Gayle beyond the boundary
By Hubert Williams
Guyana Chronicle
March 20, 2007
BRIDGETOWN, Barbados -- There have been a number of responses to the points made in my article ‘Ball Beyond the Boundary’, all but one laudatory, and some intrigued by what was described as the uniqueness of several of the points made.
The discussion referred to an incident during the West Indies/Pakistan opening match at Sabina Park, Jamaica, in World Cup 2007 on Tuesday, March 13, where Chris Gayle, in preventing the ball from reaching the boundary, touched the rope with the toe of his right boot and the Third Umpire, on the basis of several television replays, adjudged it to be a four.
Commentator Tony Cozier, on the television coverage, disagreed with the umpire’s decision and said that in circumstances such as occurred with Gayle’s piece of fielding, a boundary should not be awarded, and the relevant rule should be so amended.
The presumption in my article was that if any part of the body touched the rope, it was as though the ball had touched the rope and this contention was extended to the propriety or ‘legality’ of catches ‘cupped’ by wicketkeepers and fielders where the gloves or bare hands were touching the ground.
Thus, the questions which arose were:
* When is a four a four?
* When is a catch a catch?
* Is the batsman’s glove a part of the bat?
* Is the wicketkeeper’s glove a part of the ball?
* Is the fielder’s body a part of the turf?
However, the lone dissent, and he may well have provided the correct explanation, came from Peter Webster, agriculturalist, former manager at the Caribbean Development Bank, and cricket enthusiast.
He felt the flaw in the article was its concentration on the ‘ball’ when it should properly have been on Gayle (the fieldsman).
Mr. Webster’s theory was that by his boot touching the boundary rope, as the television replays clearly showed, Gayle had technically put himself off the field of play, in other words, ‘beyond the boundary’, and having done so he could not then have prevented the ‘four’.
Here follows the text of Mr. Webster’s intervention: “You make a good argument from one point of view, but like everything else there is another side to that particular coin.

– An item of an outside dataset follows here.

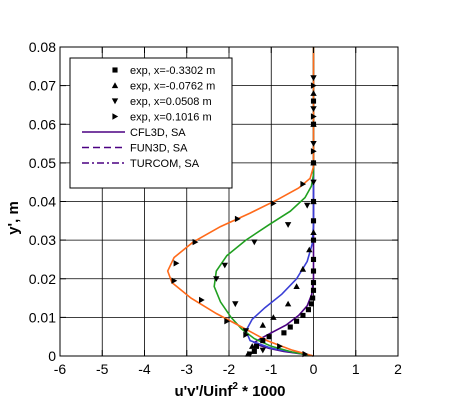  What do you see at coordinates (42, 124) in the screenshot?
I see `y-tick-label: 0.06` at bounding box center [42, 124].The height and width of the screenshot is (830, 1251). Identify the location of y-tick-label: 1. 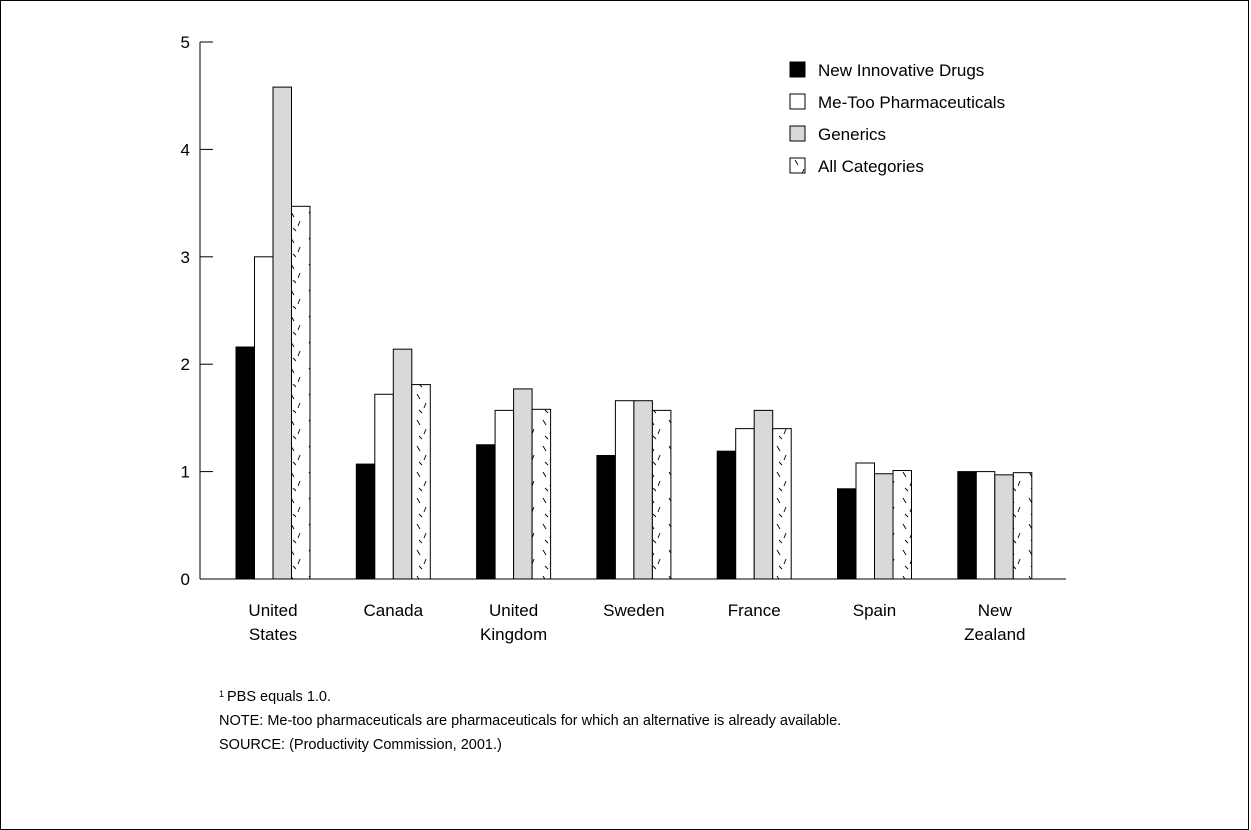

The other side relates to whether the fielder is on the field of play or outside. A fielder cannot catch a ball while standing outside the field of play, nor is he allowed to stop a ball while outside the field of play.
“The real issue is how we define a fielder on the field or out, and the definition must be clear and unambiguous and easy to determine. I can imagine the plethora of arguments that would arise with any other definition than the current one where once a fielder is touching the rope he is outside of play.”
To widen the comparison, it would have been as if the 12th man, with bottled water in one hand and a towel over his shoulder, had stepped onto the field of play and stopped a ball which was approaching the rope – still a four.
Or a spectator, as we have seen so often, especially youngsters, running across the rope to field a certain four; or when between one and four runs were required for victory and a delivery is whacked toward the boundary, spectators storm across the rope well before the ball reached – some wishing to have the ball as souvenir – but no one ever doubts its validity as a boundary to seal the match.
Some responders thought the issue raised about wicketkeepers’ gloves and fielders’ hands touching the ground in effecting catches was unique, but a hornets’ nest which would be best if left undisturbed.